I don’t sign my name on my posts. There is a reason for that. Who I am is not as important as the message I bring. There was a time when I did not let anyone know who I really was…even on survivor forums…for safety reasons. As I share more of my history, it will become more clear as to why that has been a concern.

But lately, things have been changing for me…inside. I believe Yahweh is calling me to be more open. That is one reason I started this public blog. Yet, I do not put it on the blogger list. You will not find it in a google search; but I do appreciate anyone who puts the link on their page.
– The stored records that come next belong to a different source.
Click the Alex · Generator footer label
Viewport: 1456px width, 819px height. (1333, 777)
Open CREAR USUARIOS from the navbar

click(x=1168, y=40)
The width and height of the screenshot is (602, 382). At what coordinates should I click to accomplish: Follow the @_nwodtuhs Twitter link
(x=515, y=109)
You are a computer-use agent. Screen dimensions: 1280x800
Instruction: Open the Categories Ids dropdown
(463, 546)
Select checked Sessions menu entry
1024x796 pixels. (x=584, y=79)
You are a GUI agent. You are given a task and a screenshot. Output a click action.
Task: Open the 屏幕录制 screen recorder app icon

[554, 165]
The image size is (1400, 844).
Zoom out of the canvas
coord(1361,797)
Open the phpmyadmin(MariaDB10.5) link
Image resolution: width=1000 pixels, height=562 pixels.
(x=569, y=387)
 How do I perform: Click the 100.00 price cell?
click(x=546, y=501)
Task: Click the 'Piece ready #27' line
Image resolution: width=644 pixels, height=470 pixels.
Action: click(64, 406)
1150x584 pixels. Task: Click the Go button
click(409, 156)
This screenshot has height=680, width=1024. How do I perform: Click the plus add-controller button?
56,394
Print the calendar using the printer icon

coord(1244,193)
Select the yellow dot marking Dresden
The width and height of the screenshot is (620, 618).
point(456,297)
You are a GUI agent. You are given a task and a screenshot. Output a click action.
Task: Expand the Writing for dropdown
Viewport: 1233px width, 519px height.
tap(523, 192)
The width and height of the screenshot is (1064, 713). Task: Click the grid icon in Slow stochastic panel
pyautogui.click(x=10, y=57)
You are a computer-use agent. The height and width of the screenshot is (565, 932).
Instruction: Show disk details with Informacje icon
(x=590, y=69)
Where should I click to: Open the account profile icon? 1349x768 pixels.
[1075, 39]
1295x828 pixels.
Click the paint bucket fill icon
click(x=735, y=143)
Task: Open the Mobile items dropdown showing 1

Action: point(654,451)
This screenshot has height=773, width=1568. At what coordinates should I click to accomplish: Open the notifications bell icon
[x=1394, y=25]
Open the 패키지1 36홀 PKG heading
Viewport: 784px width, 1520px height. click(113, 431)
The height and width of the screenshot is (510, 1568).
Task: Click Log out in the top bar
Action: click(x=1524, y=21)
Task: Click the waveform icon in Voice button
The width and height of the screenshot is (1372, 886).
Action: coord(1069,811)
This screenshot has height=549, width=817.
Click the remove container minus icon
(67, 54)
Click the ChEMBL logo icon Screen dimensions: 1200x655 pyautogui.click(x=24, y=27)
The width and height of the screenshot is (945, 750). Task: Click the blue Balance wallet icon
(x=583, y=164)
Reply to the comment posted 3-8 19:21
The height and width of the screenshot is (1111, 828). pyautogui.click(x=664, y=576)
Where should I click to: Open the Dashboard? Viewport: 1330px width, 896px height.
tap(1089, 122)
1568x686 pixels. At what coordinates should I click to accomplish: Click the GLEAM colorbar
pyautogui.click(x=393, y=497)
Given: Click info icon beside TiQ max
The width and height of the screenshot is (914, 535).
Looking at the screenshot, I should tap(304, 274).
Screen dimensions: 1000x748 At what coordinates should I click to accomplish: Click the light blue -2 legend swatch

There are ways to get here, obviously, since you are reading this! **smile** Whoever is supposed to read this blog…will! **GRIN**

I realize that the more open I am about my history and my life thoughts, the greater the likelihood that someone who knows me may suddenly think “Oh my gosh…I think I recognize who this is! Why I even talk to her and see her in person!” Or, “Wow! I recognize her writing. I know her from a forum!” Of course, I have invited a lot of my forum friends to come and read anyway, so they DO have an idea of who I am.

This blog is not really about who I am, though, but more about what Yahweh/God has done in my life. I would not be alive today. I would not be functioning even as well as I do…if it were not for Him. He has protected me in ways that are just amazing to me. I have survived generational cult abuse. And yes, I realize that the more I share, the more there is a likelihood that someone who is active in the cult might figure out who I am. But I figure, the group already knows where I am anyway. I have tangled with cult active therapists, both online and offline. It was very hard to deal with…but you know what? I am STILL standing!!!

Yahweh is my God. He is my protector. He is bigger than they ever could hope be. I will obey Him and write here and trust Him to take care of me and of those I love. Nothing happens by accident. I will trust Him to walk me through whatever comes down the road.